Reproduce every entry below with "pixels" swapped for "px" wherever it occurs and no other changes. Omit the pictures.
═════ Data shown ═════
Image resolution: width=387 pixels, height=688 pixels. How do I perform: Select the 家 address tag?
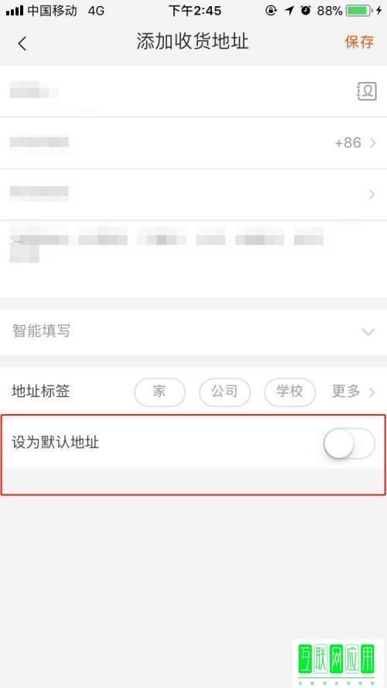159,392
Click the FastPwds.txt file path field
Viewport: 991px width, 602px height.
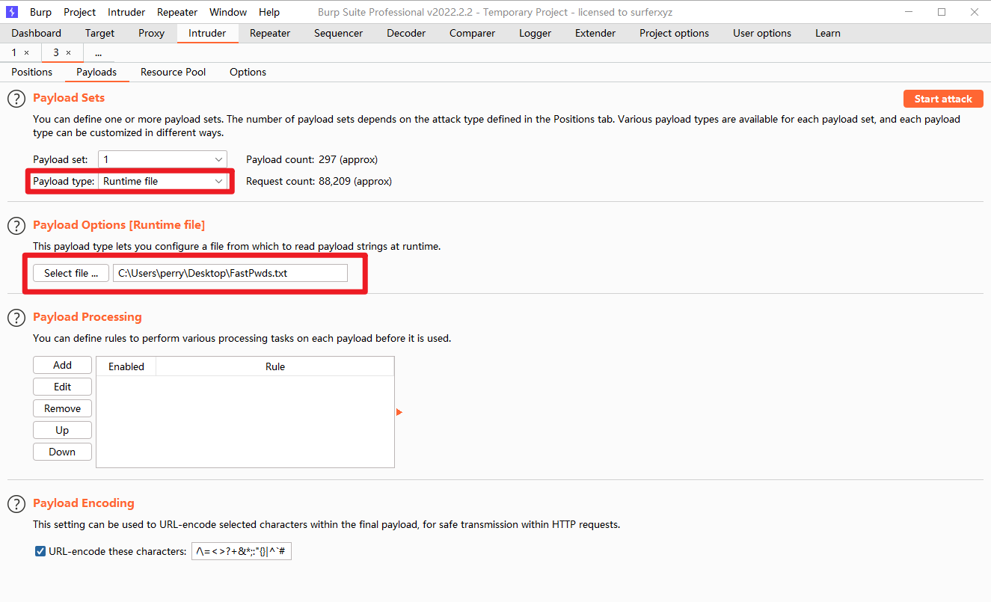230,273
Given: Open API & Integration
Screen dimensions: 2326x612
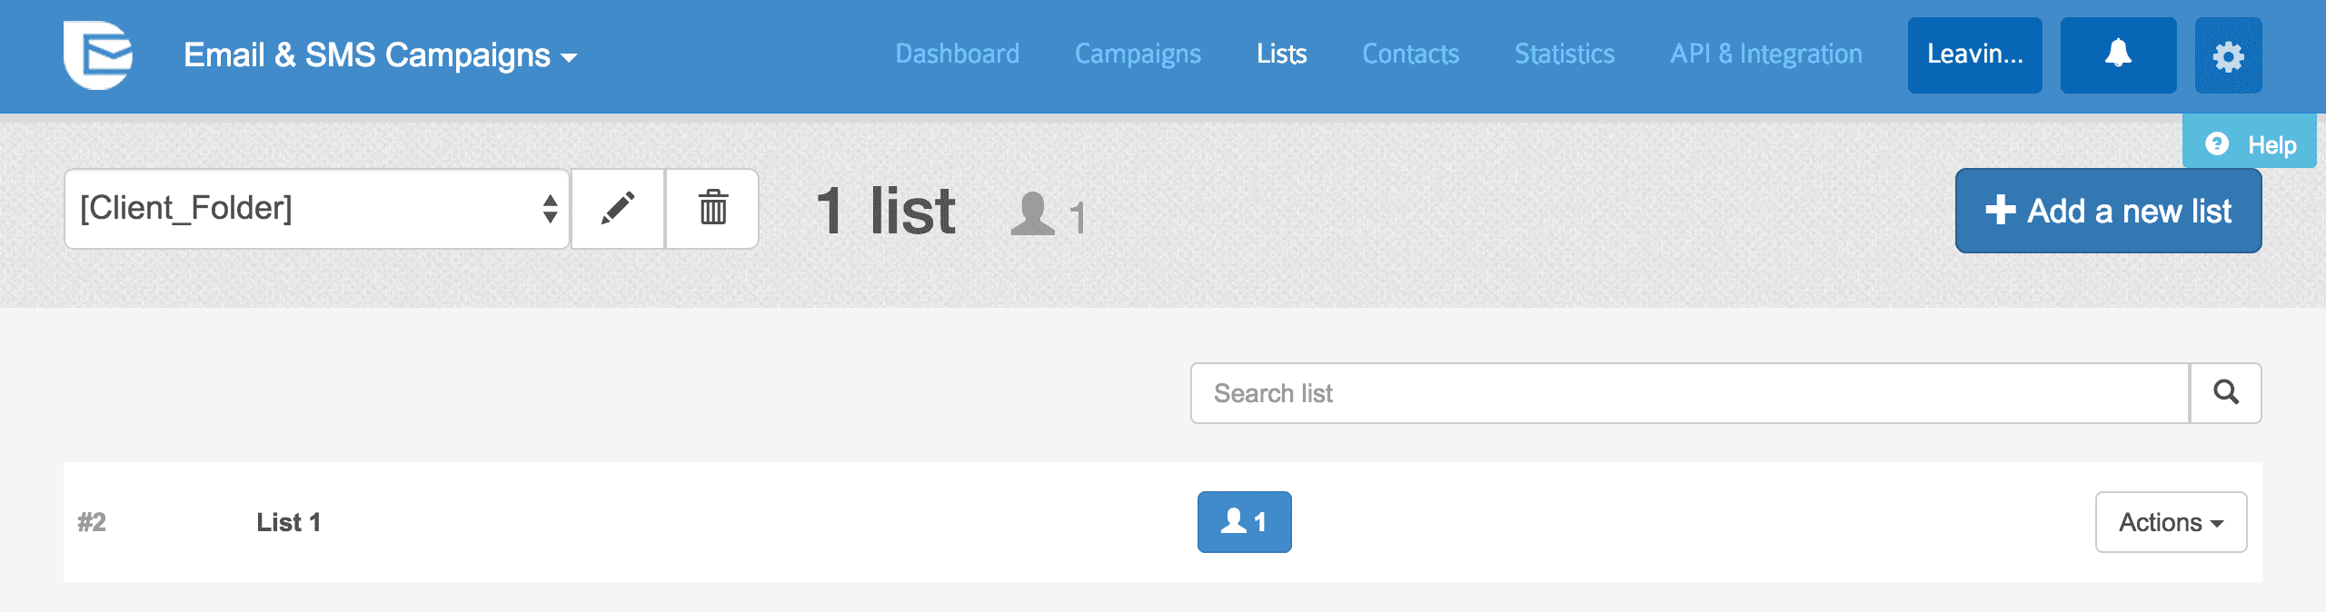Looking at the screenshot, I should coord(1766,54).
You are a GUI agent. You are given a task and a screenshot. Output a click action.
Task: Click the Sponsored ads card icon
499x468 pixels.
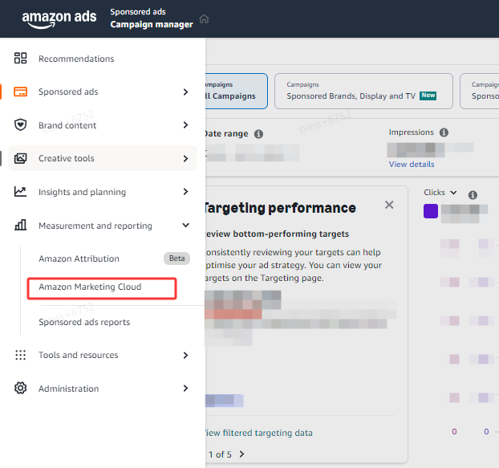point(21,92)
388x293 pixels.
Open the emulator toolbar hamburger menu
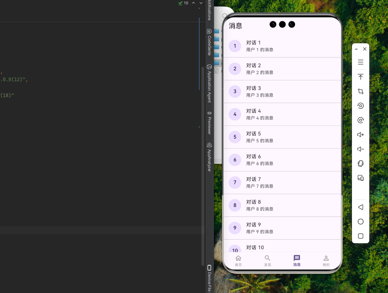tap(360, 62)
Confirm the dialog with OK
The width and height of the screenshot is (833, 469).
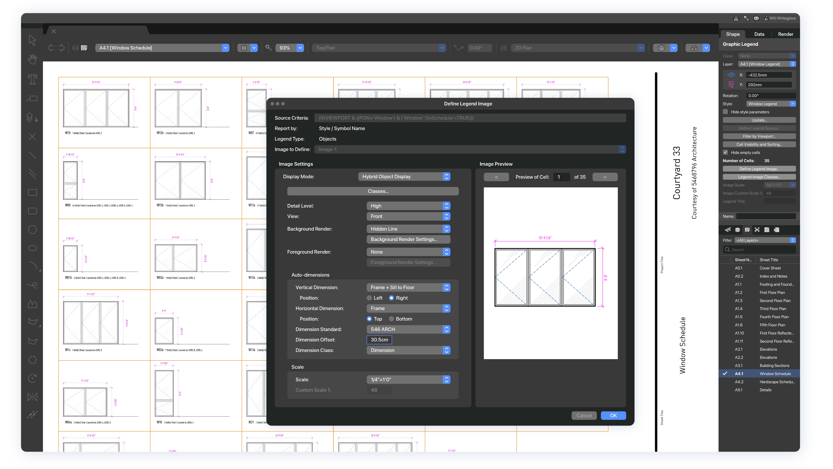(613, 416)
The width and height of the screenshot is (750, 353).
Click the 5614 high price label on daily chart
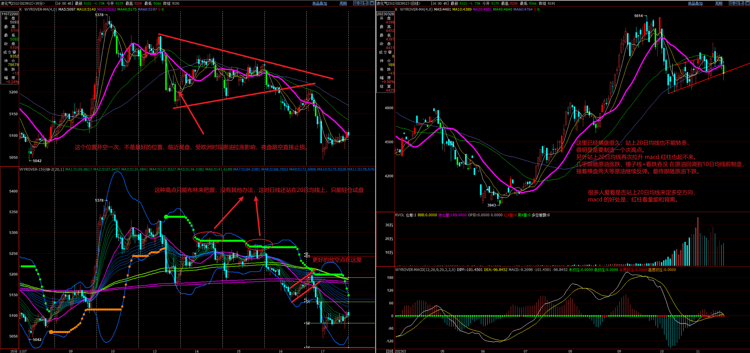[638, 16]
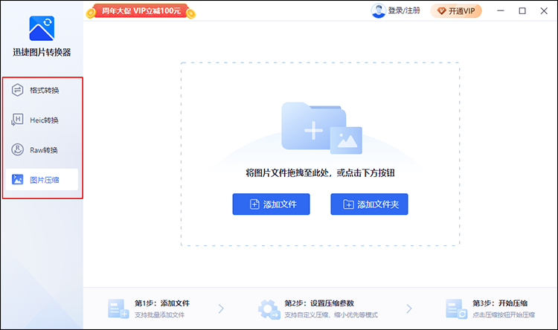
Task: Open the 开通VIP button
Action: coord(456,11)
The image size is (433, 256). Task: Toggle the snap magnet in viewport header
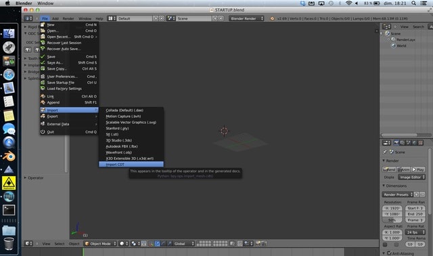(240, 244)
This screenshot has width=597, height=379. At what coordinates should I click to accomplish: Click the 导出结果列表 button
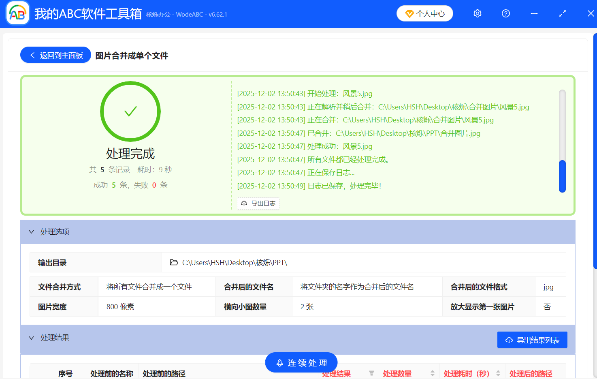coord(532,340)
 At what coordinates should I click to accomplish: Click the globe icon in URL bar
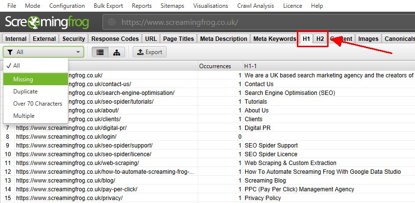coord(112,23)
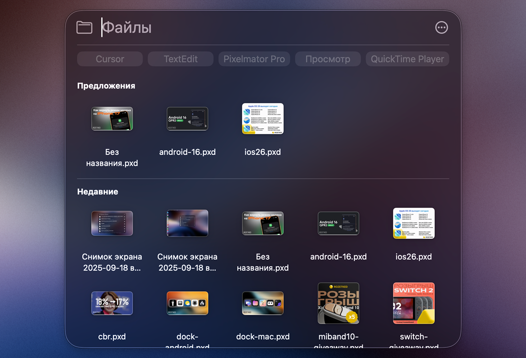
═════
Response ▸
Image resolution: width=387 px, height=688 px. How do I perform: Select the 家 address tag?
159,392
Click the FastPwds.txt file path field
Viewport: 991px width, 602px height.
230,273
Given: Open API & Integration
Screen dimensions: 2326x612
Looking at the screenshot, I should coord(1766,54).
You are a GUI agent. You are given a task and a screenshot. Output a click action.
Task: Click the Sponsored ads card icon
499x468 px.
point(21,92)
388x293 px.
Open the emulator toolbar hamburger menu
tap(360, 62)
Confirm the dialog with OK
The width and height of the screenshot is (833, 469).
(613, 416)
The width and height of the screenshot is (750, 353).
Click the 5614 high price label on daily chart
[638, 16]
Task: Open the 开通VIP button
Action: coord(456,11)
The image size is (433, 256). Task: Toggle the snap magnet in viewport header
(240, 244)
This screenshot has width=597, height=379. At what coordinates should I click to accomplish: Click the 导出结果列表 button
coord(532,340)
 At what coordinates should I click to accomplish: Click the globe icon in URL bar
coord(112,23)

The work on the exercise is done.